These models provide new insights into how differences in climate are transmitted through the food chain, from plants to herbivores and then to predators. Prey and predator abundance both increased with plant productivity, which is governed by precipitation and temperature. Conversely, animals responded to decreases in food availability by moving and foraging over larger areas, which could lead to increased conflict with humans. David Stoner, lead author of the study, "Climatically driven changes in primary production propagate through trophic levels" published today in the journal Global Change Biology, remarked that, "We expected to see that satellite measurements of plant productivity would explain the abundance of deer.

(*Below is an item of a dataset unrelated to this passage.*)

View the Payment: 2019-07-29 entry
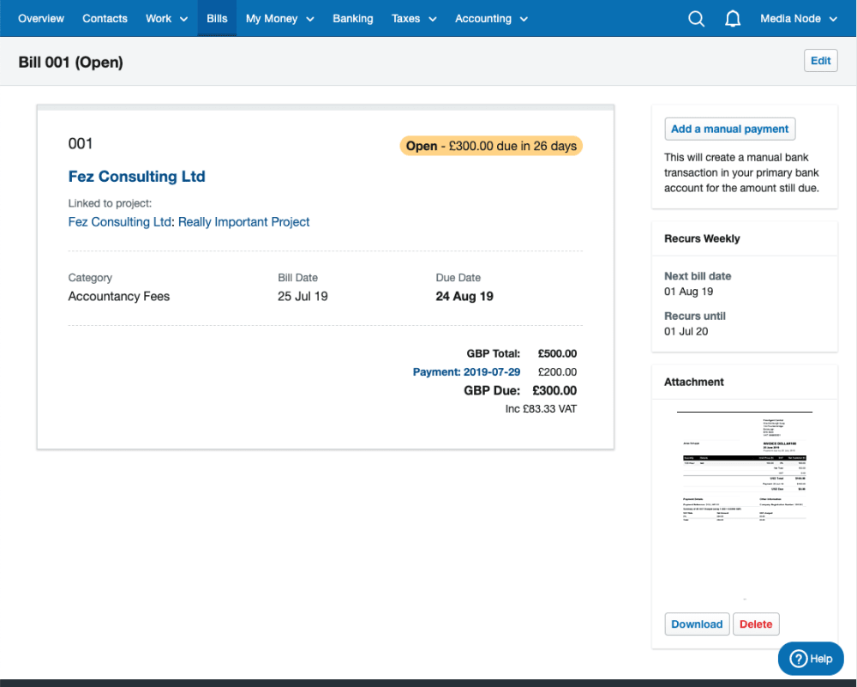The height and width of the screenshot is (687, 857). [x=466, y=372]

However, we were surprised to see how closely the maps of productivity also predicted the distribution of the mountain lion, their major predator."

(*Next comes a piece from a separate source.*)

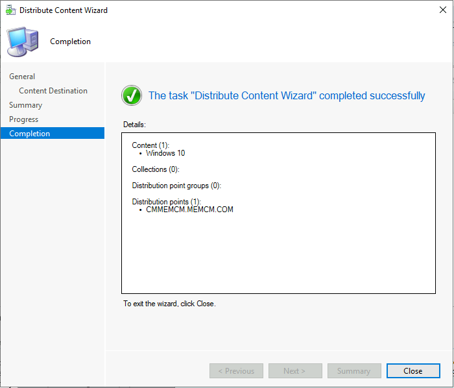454x388 pixels.
Task: Open the Summary step in the sidebar
Action: [x=25, y=105]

The study also reveals a disruption in the way scientists study the biosphere. Joseph Sexton, Chief Scientist of terraPulse, Inc. and a coauthor on the study, described the changing technology, "Up until about a decade ago, we were limited to analyzing landscapes through highly simplified maps representing a single point in time. This just doesn't work in regions experiencing rapid economic or environmental change -- the map is irrelevant by the time it's finished." Now, given developments in machine learning, "big data" computation, and the "cloud," ecologists and other scientists are studying large, dynamic ecosystems in ever-increasing detail and resolution. "We're now mining global archives of satellite imagery spanning nearly forty years, we're updating our maps in pace with ecosystem changes, and we're getting that information out to government agencies and private land managers working in the field."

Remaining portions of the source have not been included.